Scientists had dismissed the idea that Neanderthalers could have had children with our early ancestors, but a study of the Neanderthal genome, derived from analysing 40,000-year-old fossilised bones, has produced the most convincing evidence to date of limited interbreeding.
The findings suggest that although there was "gene flow" from Neanderthalers to H. sapiens, there was no evidence of any genetic exchange in the opposite direction – suggesting that the resulting children were raised by modern humans. Interbreeding was more likely between Neanderthalers and H. sapiens women.
Although it is known that the territories of the Neanderthalers, which extended across Europe and central Asia, overlapped with those of modern humans, there was little evidence that they interacted with one another, despite living cheek by jowl for thousands of years.
Scientists said they were surprised at their analysis of the draft Neanderthal genome, which comprises some three billion "letters" of the genetic code and was painstakingly built up from small fragments of DNA extracted from the bones of various Neanderthal specimens excavated in Croatia, Spain, Russia and Germany.

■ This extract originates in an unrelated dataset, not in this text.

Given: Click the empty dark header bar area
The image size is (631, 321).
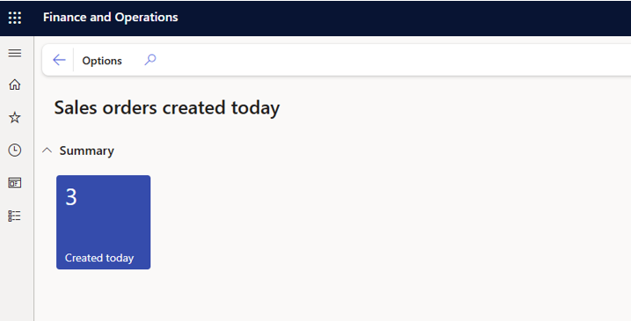Looking at the screenshot, I should [x=402, y=18].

When they compared the Neanderthal genome to that of five modern-day humans, the scientists found small fragments of Neanderthal sequences in all non-Africans, even in a person from Papua New Guinea, where Neanderthalers had never lived. This suggests the interbreeding occurred soon after the initial migration of H. sapiens out of Africa between 50,000 and 80,000 years ago.

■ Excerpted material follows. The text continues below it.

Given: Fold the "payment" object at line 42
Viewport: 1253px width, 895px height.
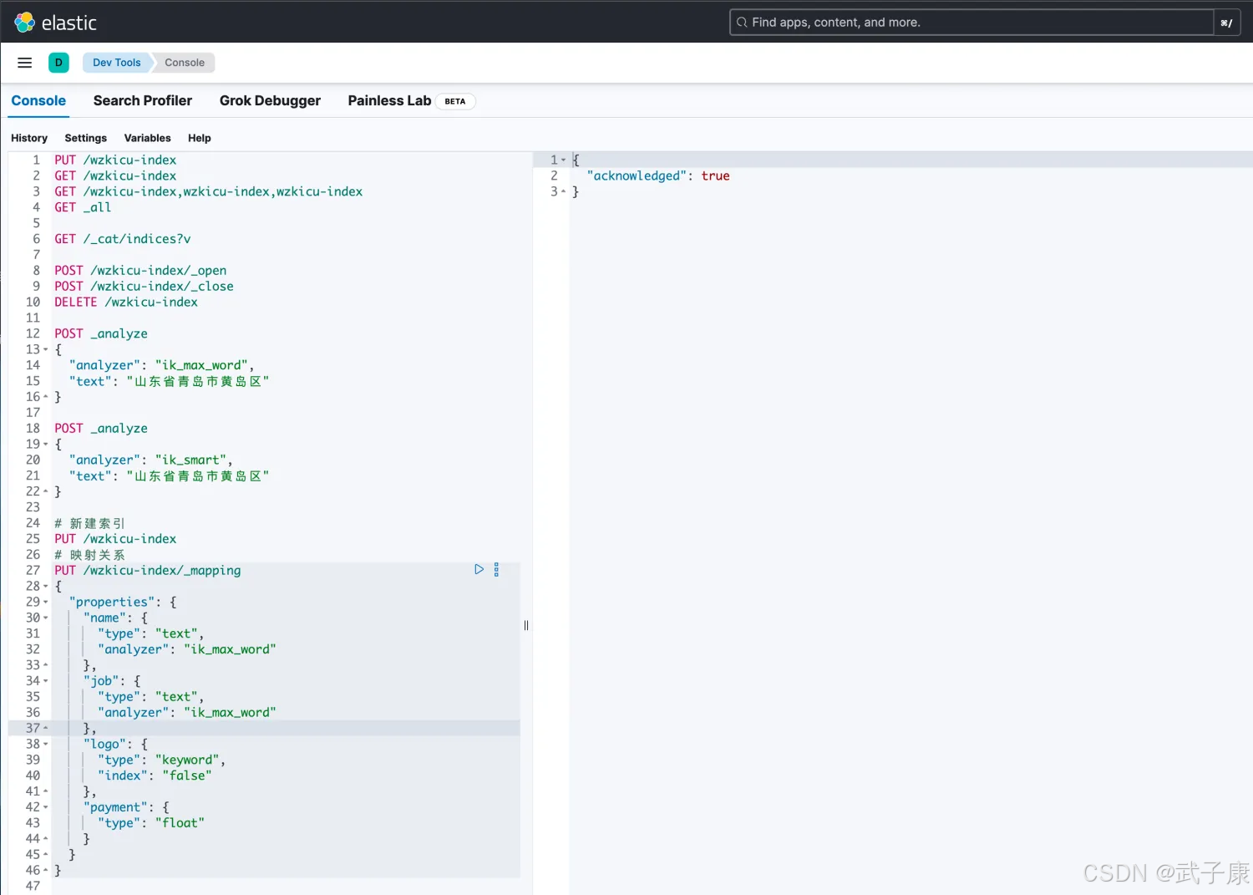Looking at the screenshot, I should (x=46, y=807).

"We can now say that, in all probability, there was gene flow from Neanderthals to modern humans," said Dr Ed Green of the University of California, Santa Cruz, the lead author of the study, which was published in the journal Science.
"The scenario is not what most people had envisaged. We found the genetic signal of Neanderthals in all the non-African genomes, meaning the admixture occurred early on, probably in the Middle East, and is shared with all descendants of the early humans who migrated out of Africa," Dr Green said.

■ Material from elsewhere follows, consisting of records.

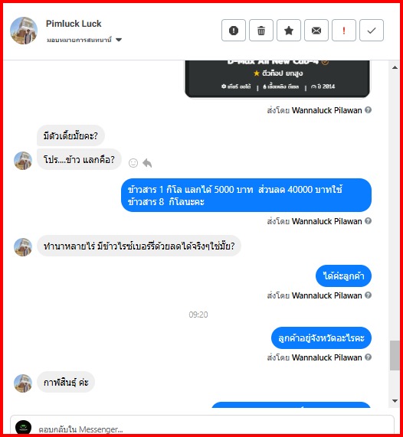Image resolution: width=403 pixels, height=437 pixels.
Task: Click the help icon beside the first Wannaluck Pilawan
Action: 368,110

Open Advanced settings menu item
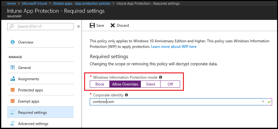[x=33, y=124]
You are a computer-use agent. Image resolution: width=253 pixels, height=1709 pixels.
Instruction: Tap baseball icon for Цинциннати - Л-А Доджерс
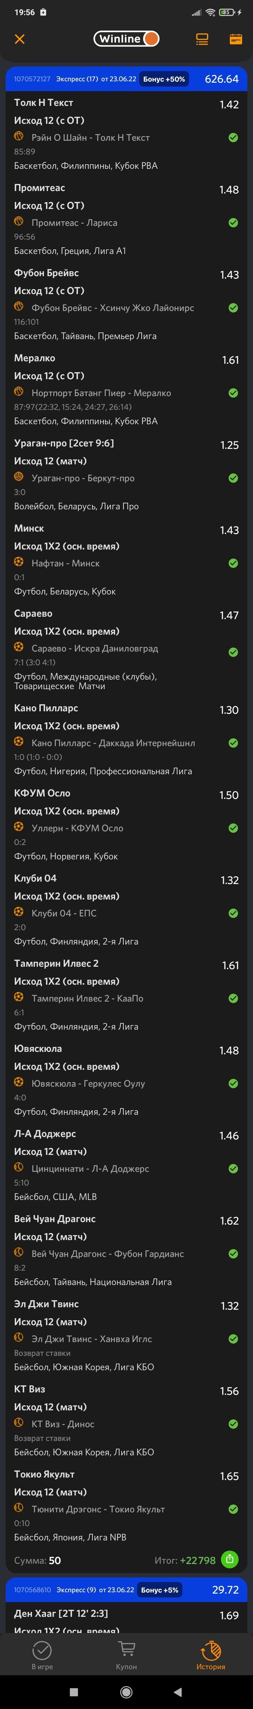pos(19,1167)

Dr David Reich of Harvard Medical School in Boston, Massachusetts said that other possible explanations for the results have been largely dismissed and that they appear to resolve the controversy over whether there was any interbreeding between the two species of humans.
"The main finding is that there was gene flow from Neanderthals into the ancestors of all modern non-Africans. We do not find any evidence at all of gene flow into sub-Saharan Africans. We also do not find any evidence of gene flow in the reverse direction into Neanderthals," Dr Reich said.
"The proportion of Neanderthal ancestry in non-Africans today is between 1 and 4 per cent so it's a small but very real proportion of ancestry in non-Africans today," he added.
Svante Paabo of the Max Planck Institute for Evolutionary Anthropology in Leipzig, Germany had previously dismissed the idea of interbreeding when he analysed Neanderthal mitochondrial DNA, which is maternally inherited from mothers to offspring.
He said the findings on the nuclear DNA of Neanderthalers had surprised him because he was biased into believing that interbreeding did not occur. However, the work on mitochondrial DNA hints at the idea that the interbreeding was between Neanderthalers and H. sapiens women, he said.